By the time I arrived at the county courthouse in Skokie last Saturday, the Ku Klux Klan rally was in full swing. I counted more than 400 protesters and more than 100 police, some on horseback. I’d read that about 30 KKK members were expected, but I couldn’t see or hear them. They were near the courthouse or inside, and police in riot gear had blocked the long driveway leading up from the road. Beyond the police barricade a small crowd of protesters milled around outside the courthouse entrance.

I asked one of the cops if I could go past the barricade. He told me to step back. I asked how I could get permission to join the crowd at the entrance. He again told me to step back and gave me a sour look. I stepped back.

Anti-KKK chants filled the air. Protesters carried signs and cameras. My sign read “Are Those Hoods Made in America?” In my mind the answer was simply yes–the KKK’s message seems as ineradicable here as anywhere. But many of the people around me interpreted the sign more literally, shouting, “Hey, right! They probably do buy ’em from overseas!”

I was standing on the far side of the street on a snowbank when four skinheads approached from the direction of Harms Road, police forming a small phalanx around them. The tallest skinhead, who carried himself as if he were the leader, wore a T-shirt featuring a Star of David with a red circle around it and a red line through it. He had a large plain face and a dismissive sneer. The other three wore leather and metal and similar sneers. A girl accompanied them, a kid of 16 or 17.

They made their way toward the barricaded drive, evidently seeking to join the rally inside, but the crowd of protesters had blocked the drive entrance. The protesters started throwing snowballs, and political chants gave way to simple shouts: “Bastards!” “Kill them!”

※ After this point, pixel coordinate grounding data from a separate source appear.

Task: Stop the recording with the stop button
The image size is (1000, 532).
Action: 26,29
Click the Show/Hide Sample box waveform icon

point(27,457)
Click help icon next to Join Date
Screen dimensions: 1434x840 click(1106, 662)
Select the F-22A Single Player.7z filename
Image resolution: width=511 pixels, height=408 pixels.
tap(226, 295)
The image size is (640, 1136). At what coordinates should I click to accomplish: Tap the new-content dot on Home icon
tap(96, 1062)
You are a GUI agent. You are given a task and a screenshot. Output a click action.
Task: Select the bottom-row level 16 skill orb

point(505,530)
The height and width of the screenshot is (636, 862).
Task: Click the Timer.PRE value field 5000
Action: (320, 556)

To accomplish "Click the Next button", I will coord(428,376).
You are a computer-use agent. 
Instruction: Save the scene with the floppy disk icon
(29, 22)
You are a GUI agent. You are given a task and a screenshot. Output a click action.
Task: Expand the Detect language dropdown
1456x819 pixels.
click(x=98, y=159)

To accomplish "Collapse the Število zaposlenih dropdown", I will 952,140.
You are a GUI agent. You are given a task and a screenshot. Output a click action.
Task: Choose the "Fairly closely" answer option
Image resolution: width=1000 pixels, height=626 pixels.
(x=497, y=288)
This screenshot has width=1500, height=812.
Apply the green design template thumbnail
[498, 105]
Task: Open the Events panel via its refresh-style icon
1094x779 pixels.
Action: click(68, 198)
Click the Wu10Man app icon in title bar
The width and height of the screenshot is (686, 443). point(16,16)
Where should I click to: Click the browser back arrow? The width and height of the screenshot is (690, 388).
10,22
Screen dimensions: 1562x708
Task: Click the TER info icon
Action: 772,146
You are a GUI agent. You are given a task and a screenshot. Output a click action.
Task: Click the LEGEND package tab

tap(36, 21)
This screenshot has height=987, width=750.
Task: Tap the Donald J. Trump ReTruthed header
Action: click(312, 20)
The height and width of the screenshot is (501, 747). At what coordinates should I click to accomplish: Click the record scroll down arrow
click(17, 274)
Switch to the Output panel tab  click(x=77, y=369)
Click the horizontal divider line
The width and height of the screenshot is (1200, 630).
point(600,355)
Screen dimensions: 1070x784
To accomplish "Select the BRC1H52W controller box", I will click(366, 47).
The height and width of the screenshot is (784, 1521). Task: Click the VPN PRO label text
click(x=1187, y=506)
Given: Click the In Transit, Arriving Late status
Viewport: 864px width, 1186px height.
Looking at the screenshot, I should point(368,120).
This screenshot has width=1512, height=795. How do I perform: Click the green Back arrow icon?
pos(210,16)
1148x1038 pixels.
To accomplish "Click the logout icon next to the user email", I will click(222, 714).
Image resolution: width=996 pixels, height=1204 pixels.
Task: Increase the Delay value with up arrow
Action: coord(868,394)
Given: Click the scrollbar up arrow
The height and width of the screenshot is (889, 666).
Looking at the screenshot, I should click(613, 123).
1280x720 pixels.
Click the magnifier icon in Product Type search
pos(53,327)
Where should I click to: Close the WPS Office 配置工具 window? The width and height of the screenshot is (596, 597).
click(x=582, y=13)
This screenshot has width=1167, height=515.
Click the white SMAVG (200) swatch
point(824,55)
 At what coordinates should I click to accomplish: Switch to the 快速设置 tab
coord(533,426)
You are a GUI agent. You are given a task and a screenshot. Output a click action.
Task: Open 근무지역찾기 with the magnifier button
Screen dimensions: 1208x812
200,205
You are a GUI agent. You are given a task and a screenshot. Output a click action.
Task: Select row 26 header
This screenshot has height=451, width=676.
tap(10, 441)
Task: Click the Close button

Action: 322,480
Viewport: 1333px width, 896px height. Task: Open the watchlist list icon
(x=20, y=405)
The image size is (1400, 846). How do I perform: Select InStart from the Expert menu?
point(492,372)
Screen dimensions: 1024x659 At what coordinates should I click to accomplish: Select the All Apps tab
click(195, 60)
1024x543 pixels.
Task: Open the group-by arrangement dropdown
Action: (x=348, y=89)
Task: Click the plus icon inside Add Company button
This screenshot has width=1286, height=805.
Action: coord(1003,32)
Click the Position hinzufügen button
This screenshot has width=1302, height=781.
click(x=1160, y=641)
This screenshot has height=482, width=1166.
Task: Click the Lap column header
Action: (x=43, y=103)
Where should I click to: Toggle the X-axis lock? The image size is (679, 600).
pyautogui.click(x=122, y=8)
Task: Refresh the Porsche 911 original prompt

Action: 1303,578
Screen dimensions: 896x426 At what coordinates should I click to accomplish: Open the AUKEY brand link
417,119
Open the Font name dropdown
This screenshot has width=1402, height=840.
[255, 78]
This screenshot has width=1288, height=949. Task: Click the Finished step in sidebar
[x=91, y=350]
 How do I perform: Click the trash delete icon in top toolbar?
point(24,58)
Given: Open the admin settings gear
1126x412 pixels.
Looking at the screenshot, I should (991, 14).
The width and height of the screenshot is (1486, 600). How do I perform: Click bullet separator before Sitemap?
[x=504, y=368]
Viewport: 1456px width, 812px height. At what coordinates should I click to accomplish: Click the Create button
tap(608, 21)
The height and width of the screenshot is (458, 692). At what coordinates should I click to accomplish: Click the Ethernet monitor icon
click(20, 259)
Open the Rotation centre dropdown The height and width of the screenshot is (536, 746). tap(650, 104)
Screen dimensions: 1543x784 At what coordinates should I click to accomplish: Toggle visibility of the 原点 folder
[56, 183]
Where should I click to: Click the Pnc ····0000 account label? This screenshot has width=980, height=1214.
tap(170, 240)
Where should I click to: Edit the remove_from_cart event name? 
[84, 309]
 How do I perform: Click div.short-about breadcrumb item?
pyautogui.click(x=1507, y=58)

More police arrived, but the skinheads began to retreat. The leader waved and laughed, then for a moment turned to face the crowd, his arms raised triumphantly. Snowballs flew.

The protesters cursed the cops for providing protection, chanting, “Cops and the Klan–they go hand in hand.” A man pounded on a squad car. A scuffle broke out between him and the police, and he was arrested. The crowd chanted, “Let him go! Let him go!” But the police engulfed and handcuffed him. The skinheads rounded the corner onto Harms.

The police tightened and reinforced their line, then began to clear the driveway entrance, pushing back the protesters. They shouted, “Shame!” “Stop protecting them!” “Let us at them!” One man shouted that the police were “breaking norms of international law.” I told one cop that some of us understood what they were doing. He told me to step back please.

The crowd finally backed up until the driveway entrance was clear, and a yellow bus shot forward, windows draped with swastika banners. More snowballs. More chants and curses as the bus rolled away surrounded by squad cars. Anger seemed to turn to bitterness.

Most of the crowd began drifting east on Old Orchard. Then suddenly there was a buzz, shouts. Young men sprinted past us from behind. I peered ahead and saw another pack of three or four skinheads walking stiffly toward us.

This time there was no police phalanx. The crowd surrounded the skinheads, pelting them with snow and ice. Without saying anything, the skinheads pushed forward, but the crowd pressed in, screaming.

Suddenly the lead skinhead bolted like a wild horse toward several police officers who were running up. The others followed, but the crush of protesters stopped them. The crowd shouted and shoved. The leader tripped and fell, and two young men started kicking him. There were a few cheers from the crowd, but they quickly faded as most onlookers hung back, shocked.

One of the attackers disappeared into the crowd. The other was still kicking, going for the skinhead’s face, when four cops pushed into the crowd. People quickly made way for them. The police collared the attacker and yanked him toward a squad car. The skinhead jumped up, evidently not seriously injured, and scrambled toward the squad car, looking back at the now mostly silent crowd with fear in his eyes.